* Given records *
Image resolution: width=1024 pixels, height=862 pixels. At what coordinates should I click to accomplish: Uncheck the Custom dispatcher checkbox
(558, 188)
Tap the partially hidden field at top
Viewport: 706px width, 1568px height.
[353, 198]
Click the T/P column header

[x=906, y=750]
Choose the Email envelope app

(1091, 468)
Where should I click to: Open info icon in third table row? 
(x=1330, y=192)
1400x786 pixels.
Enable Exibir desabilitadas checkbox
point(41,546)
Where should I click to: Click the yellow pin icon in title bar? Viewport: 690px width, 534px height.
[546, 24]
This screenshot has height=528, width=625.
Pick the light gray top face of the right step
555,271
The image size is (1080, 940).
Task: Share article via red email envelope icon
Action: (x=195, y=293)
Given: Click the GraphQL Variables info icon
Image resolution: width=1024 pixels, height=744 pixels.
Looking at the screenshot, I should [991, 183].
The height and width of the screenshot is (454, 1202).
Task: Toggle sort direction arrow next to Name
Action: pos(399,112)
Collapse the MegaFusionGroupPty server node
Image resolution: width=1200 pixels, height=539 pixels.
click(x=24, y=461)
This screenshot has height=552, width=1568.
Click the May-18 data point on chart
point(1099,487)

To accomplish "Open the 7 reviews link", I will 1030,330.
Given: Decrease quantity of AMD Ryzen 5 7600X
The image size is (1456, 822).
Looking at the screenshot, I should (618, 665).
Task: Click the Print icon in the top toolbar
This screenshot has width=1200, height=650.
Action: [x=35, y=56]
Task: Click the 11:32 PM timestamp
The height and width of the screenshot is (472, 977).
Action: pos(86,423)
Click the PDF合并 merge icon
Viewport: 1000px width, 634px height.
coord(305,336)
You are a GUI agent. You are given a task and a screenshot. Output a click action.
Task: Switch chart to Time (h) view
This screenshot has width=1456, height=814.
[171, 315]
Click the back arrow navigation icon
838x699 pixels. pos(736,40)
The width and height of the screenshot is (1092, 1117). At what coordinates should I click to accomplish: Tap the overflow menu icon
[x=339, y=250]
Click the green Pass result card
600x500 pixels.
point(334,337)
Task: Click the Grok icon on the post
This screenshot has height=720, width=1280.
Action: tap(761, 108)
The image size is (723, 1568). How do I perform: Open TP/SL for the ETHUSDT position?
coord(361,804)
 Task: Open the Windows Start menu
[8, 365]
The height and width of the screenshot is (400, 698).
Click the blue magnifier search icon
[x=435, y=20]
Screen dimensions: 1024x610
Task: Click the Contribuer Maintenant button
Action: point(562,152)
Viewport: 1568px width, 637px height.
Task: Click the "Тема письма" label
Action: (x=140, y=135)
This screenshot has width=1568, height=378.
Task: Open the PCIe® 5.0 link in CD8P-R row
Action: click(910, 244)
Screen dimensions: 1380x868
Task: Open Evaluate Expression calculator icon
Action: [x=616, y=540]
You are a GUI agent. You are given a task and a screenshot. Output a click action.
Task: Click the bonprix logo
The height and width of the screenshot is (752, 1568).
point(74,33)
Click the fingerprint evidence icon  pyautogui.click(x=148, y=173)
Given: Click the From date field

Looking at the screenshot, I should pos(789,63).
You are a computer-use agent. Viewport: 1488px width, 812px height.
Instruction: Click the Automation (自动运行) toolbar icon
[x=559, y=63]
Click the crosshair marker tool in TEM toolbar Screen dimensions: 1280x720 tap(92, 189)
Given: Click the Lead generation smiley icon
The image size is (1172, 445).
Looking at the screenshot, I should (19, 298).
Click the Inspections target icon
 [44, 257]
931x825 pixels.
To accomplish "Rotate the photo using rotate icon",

* The task *
Set down the material above in full, keeping each line exactly as it is.

* Your solution *
Image resolution: width=1024 pixels, height=862 pixels. At what coordinates should I click to accomplish: Uncheck the Custom dispatcher checkbox
(558, 188)
Tap the partially hidden field at top
Viewport: 706px width, 1568px height.
[353, 198]
Click the T/P column header

[x=906, y=750]
Choose the Email envelope app

(1091, 468)
Where should I click to: Open info icon in third table row? 
(x=1330, y=192)
1400x786 pixels.
Enable Exibir desabilitadas checkbox
point(41,546)
Where should I click to: Click the yellow pin icon in title bar? Viewport: 690px width, 534px height.
[546, 24]
This screenshot has height=528, width=625.
Pick the light gray top face of the right step
555,271
The image size is (1080, 940).
Task: Share article via red email envelope icon
Action: (x=195, y=293)
Given: Click the GraphQL Variables info icon
Image resolution: width=1024 pixels, height=744 pixels.
Looking at the screenshot, I should [991, 183].
The height and width of the screenshot is (454, 1202).
Task: Toggle sort direction arrow next to Name
Action: pos(399,112)
Collapse the MegaFusionGroupPty server node
Image resolution: width=1200 pixels, height=539 pixels.
click(x=24, y=461)
This screenshot has height=552, width=1568.
Click the May-18 data point on chart
point(1099,487)

To accomplish "Open the 7 reviews link", I will 1030,330.
Given: Decrease quantity of AMD Ryzen 5 7600X
The image size is (1456, 822).
Looking at the screenshot, I should (618, 665).
Task: Click the Print icon in the top toolbar
This screenshot has width=1200, height=650.
Action: [x=35, y=56]
Task: Click the 11:32 PM timestamp
The height and width of the screenshot is (472, 977).
Action: pos(86,423)
Click the PDF合并 merge icon
Viewport: 1000px width, 634px height.
coord(305,336)
You are a GUI agent. You are given a task and a screenshot. Output a click action.
Task: Switch chart to Time (h) view
This screenshot has width=1456, height=814.
[171, 315]
Click the back arrow navigation icon
838x699 pixels. pos(736,40)
The width and height of the screenshot is (1092, 1117). At what coordinates should I click to accomplish: Tap the overflow menu icon
[x=339, y=250]
Click the green Pass result card
600x500 pixels.
point(334,337)
Task: Click the Grok icon on the post
This screenshot has height=720, width=1280.
Action: tap(761, 108)
The image size is (723, 1568). How do I perform: Open TP/SL for the ETHUSDT position?
coord(361,804)
 Task: Open the Windows Start menu
[8, 365]
The height and width of the screenshot is (400, 698).
Click the blue magnifier search icon
[x=435, y=20]
Screen dimensions: 1024x610
Task: Click the Contribuer Maintenant button
Action: point(562,152)
Viewport: 1568px width, 637px height.
Task: Click the "Тема письма" label
Action: (x=140, y=135)
This screenshot has width=1568, height=378.
Task: Open the PCIe® 5.0 link in CD8P-R row
Action: click(910, 244)
Screen dimensions: 1380x868
Task: Open Evaluate Expression calculator icon
Action: [x=616, y=540]
You are a GUI agent. You are given a task and a screenshot. Output a click action.
Task: Click the bonprix logo
The height and width of the screenshot is (752, 1568).
point(74,33)
Click the fingerprint evidence icon  pyautogui.click(x=148, y=173)
Given: Click the From date field

Looking at the screenshot, I should pos(789,63).
You are a computer-use agent. Viewport: 1488px width, 812px height.
Instruction: Click the Automation (自动运行) toolbar icon
[x=559, y=63]
Click the crosshair marker tool in TEM toolbar Screen dimensions: 1280x720 tap(92, 189)
Given: Click the Lead generation smiley icon
The image size is (1172, 445).
Looking at the screenshot, I should (19, 298).
Click the Inspections target icon
 [44, 257]
931x825 pixels.
To accomplish "Rotate the photo using rotate icon",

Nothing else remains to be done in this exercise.